Records from a data collection:
------------------------
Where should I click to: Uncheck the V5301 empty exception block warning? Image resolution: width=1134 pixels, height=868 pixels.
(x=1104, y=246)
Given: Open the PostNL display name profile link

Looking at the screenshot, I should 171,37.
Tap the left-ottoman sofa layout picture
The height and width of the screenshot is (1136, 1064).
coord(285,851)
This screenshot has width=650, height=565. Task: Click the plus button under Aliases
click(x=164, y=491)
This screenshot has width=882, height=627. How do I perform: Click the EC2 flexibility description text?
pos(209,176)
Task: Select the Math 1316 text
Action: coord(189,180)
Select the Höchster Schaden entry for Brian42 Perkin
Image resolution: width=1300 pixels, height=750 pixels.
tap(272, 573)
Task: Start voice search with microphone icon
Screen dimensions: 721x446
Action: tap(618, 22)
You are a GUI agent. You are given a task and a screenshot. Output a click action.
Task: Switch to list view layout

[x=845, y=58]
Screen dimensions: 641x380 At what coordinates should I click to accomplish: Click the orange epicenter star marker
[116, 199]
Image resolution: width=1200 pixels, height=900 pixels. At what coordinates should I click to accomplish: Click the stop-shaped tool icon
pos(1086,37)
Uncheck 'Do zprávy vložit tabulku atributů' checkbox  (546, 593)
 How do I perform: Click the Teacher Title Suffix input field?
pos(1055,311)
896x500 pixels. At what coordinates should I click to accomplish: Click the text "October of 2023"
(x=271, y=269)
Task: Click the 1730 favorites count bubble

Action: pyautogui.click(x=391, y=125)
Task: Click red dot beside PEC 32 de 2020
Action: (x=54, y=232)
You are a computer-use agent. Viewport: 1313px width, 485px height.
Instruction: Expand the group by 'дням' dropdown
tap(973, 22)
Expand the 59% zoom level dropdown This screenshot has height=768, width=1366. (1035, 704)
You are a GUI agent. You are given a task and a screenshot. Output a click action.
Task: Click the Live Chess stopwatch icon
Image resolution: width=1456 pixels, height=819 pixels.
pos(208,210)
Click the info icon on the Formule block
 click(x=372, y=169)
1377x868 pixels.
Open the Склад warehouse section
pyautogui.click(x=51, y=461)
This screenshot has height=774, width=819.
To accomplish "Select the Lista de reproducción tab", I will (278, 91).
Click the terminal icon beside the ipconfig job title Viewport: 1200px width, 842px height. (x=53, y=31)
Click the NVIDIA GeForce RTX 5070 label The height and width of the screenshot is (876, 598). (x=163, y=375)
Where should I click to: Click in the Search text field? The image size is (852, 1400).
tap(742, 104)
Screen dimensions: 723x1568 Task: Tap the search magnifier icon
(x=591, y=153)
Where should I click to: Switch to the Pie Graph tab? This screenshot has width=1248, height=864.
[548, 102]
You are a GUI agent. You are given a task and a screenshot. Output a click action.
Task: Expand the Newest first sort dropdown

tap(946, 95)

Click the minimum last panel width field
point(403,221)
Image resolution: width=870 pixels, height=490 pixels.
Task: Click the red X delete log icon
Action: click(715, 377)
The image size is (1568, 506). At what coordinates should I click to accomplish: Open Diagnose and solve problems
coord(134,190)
------------------------
» **WORK REQUEST**:
Each record should be given again exactly as it reads.

» **RESPONSE TO THIS EXERCISE**:
Where should I click to: Uncheck the V5301 empty exception block warning? Image resolution: width=1134 pixels, height=868 pixels.
(x=1104, y=246)
Given: Open the PostNL display name profile link

Looking at the screenshot, I should 171,37.
Tap the left-ottoman sofa layout picture
The height and width of the screenshot is (1136, 1064).
coord(285,851)
This screenshot has width=650, height=565. Task: Click the plus button under Aliases
click(x=164, y=491)
This screenshot has width=882, height=627. How do I perform: Click the EC2 flexibility description text?
pos(209,176)
Task: Select the Math 1316 text
Action: coord(189,180)
Select the Höchster Schaden entry for Brian42 Perkin
Image resolution: width=1300 pixels, height=750 pixels.
tap(272, 573)
Task: Start voice search with microphone icon
Screen dimensions: 721x446
Action: tap(618, 22)
You are a GUI agent. You are given a task and a screenshot. Output a click action.
Task: Switch to list view layout

[x=845, y=58]
Screen dimensions: 641x380 At what coordinates should I click to accomplish: Click the orange epicenter star marker
[116, 199]
Image resolution: width=1200 pixels, height=900 pixels. At what coordinates should I click to accomplish: Click the stop-shaped tool icon
pos(1086,37)
Uncheck 'Do zprávy vložit tabulku atributů' checkbox  (546, 593)
 How do I perform: Click the Teacher Title Suffix input field?
pos(1055,311)
896x500 pixels. At what coordinates should I click to accomplish: Click the text "October of 2023"
(x=271, y=269)
Task: Click the 1730 favorites count bubble

Action: pyautogui.click(x=391, y=125)
Task: Click red dot beside PEC 32 de 2020
Action: (x=54, y=232)
You are a computer-use agent. Viewport: 1313px width, 485px height.
Instruction: Expand the group by 'дням' dropdown
tap(973, 22)
Expand the 59% zoom level dropdown This screenshot has height=768, width=1366. (1035, 704)
You are a GUI agent. You are given a task and a screenshot. Output a click action.
Task: Click the Live Chess stopwatch icon
Image resolution: width=1456 pixels, height=819 pixels.
pos(208,210)
Click the info icon on the Formule block
 click(x=372, y=169)
1377x868 pixels.
Open the Склад warehouse section
pyautogui.click(x=51, y=461)
This screenshot has height=774, width=819.
To accomplish "Select the Lista de reproducción tab", I will (278, 91).
Click the terminal icon beside the ipconfig job title Viewport: 1200px width, 842px height. (x=53, y=31)
Click the NVIDIA GeForce RTX 5070 label The height and width of the screenshot is (876, 598). (x=163, y=375)
Where should I click to: Click in the Search text field? The image size is (852, 1400).
tap(742, 104)
Screen dimensions: 723x1568 Task: Tap the search magnifier icon
(x=591, y=153)
Where should I click to: Switch to the Pie Graph tab? This screenshot has width=1248, height=864.
[548, 102]
You are a GUI agent. You are given a task and a screenshot. Output a click action.
Task: Expand the Newest first sort dropdown

tap(946, 95)

Click the minimum last panel width field
point(403,221)
Image resolution: width=870 pixels, height=490 pixels.
Task: Click the red X delete log icon
Action: click(715, 377)
The image size is (1568, 506). At what coordinates should I click to accomplish: Open Diagnose and solve problems
coord(134,190)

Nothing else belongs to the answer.